>> Begin
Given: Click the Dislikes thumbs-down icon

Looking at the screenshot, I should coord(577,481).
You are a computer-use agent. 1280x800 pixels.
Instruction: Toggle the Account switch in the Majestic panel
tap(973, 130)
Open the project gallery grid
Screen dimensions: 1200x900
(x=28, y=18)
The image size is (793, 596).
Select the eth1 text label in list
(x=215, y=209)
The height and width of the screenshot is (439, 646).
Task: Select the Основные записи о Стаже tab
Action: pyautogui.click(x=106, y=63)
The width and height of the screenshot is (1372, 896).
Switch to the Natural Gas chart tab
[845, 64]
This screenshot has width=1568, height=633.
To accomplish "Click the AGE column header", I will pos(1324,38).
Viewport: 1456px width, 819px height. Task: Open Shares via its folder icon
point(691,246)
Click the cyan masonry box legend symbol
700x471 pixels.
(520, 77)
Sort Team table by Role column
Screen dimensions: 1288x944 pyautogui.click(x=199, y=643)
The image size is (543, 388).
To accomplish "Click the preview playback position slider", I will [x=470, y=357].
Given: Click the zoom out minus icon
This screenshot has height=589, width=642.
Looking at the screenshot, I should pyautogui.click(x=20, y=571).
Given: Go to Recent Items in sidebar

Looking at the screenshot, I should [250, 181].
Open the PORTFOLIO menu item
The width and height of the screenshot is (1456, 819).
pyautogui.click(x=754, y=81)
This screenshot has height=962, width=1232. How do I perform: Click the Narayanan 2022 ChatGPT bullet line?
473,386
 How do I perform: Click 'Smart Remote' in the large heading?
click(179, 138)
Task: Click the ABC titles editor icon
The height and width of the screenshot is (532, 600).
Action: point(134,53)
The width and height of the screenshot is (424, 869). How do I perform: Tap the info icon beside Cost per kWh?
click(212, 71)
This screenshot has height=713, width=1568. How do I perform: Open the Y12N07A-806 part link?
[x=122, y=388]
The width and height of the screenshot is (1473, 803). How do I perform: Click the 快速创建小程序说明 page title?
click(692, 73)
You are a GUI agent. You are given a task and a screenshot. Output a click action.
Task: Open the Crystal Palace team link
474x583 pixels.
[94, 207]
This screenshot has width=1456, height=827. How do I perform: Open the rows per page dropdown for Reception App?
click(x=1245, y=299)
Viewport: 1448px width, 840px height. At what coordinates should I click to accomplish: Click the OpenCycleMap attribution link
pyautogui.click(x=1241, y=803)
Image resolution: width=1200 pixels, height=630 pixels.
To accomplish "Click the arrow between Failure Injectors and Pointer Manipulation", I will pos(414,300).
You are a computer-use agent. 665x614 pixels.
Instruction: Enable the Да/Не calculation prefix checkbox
>> End
The exercise —
Reproduce all of the rows above verbatim, keeping every line unchanged and in its original order.

Exercise solution —
Given: Click the Dislikes thumbs-down icon

Looking at the screenshot, I should coord(577,481).
You are a computer-use agent. 1280x800 pixels.
Instruction: Toggle the Account switch in the Majestic panel
tap(973, 130)
Open the project gallery grid
Screen dimensions: 1200x900
(x=28, y=18)
The image size is (793, 596).
Select the eth1 text label in list
(x=215, y=209)
The height and width of the screenshot is (439, 646).
Task: Select the Основные записи о Стаже tab
Action: pyautogui.click(x=106, y=63)
The width and height of the screenshot is (1372, 896).
Switch to the Natural Gas chart tab
[845, 64]
This screenshot has width=1568, height=633.
To accomplish "Click the AGE column header", I will pos(1324,38).
Viewport: 1456px width, 819px height. Task: Open Shares via its folder icon
point(691,246)
Click the cyan masonry box legend symbol
700x471 pixels.
(520, 77)
Sort Team table by Role column
Screen dimensions: 1288x944 pyautogui.click(x=199, y=643)
The image size is (543, 388).
To accomplish "Click the preview playback position slider", I will [x=470, y=357].
Given: Click the zoom out minus icon
This screenshot has height=589, width=642.
Looking at the screenshot, I should pyautogui.click(x=20, y=571).
Given: Go to Recent Items in sidebar

Looking at the screenshot, I should [250, 181].
Open the PORTFOLIO menu item
The width and height of the screenshot is (1456, 819).
pyautogui.click(x=754, y=81)
This screenshot has height=962, width=1232. How do I perform: Click the Narayanan 2022 ChatGPT bullet line?
473,386
 How do I perform: Click 'Smart Remote' in the large heading?
click(179, 138)
Task: Click the ABC titles editor icon
The height and width of the screenshot is (532, 600).
Action: point(134,53)
The width and height of the screenshot is (424, 869). How do I perform: Tap the info icon beside Cost per kWh?
click(212, 71)
This screenshot has height=713, width=1568. How do I perform: Open the Y12N07A-806 part link?
[x=122, y=388]
The width and height of the screenshot is (1473, 803). How do I perform: Click the 快速创建小程序说明 page title?
click(692, 73)
You are a GUI agent. You are given a task and a screenshot. Output a click action.
Task: Open the Crystal Palace team link
474x583 pixels.
[94, 207]
This screenshot has width=1456, height=827. How do I perform: Open the rows per page dropdown for Reception App?
click(x=1245, y=299)
Viewport: 1448px width, 840px height. At what coordinates should I click to accomplish: Click the OpenCycleMap attribution link
pyautogui.click(x=1241, y=803)
Image resolution: width=1200 pixels, height=630 pixels.
To accomplish "Click the arrow between Failure Injectors and Pointer Manipulation", I will pos(414,300).
You are a computer-use agent. 665x614 pixels.
Instruction: Enable the Да/Не calculation prefix checkbox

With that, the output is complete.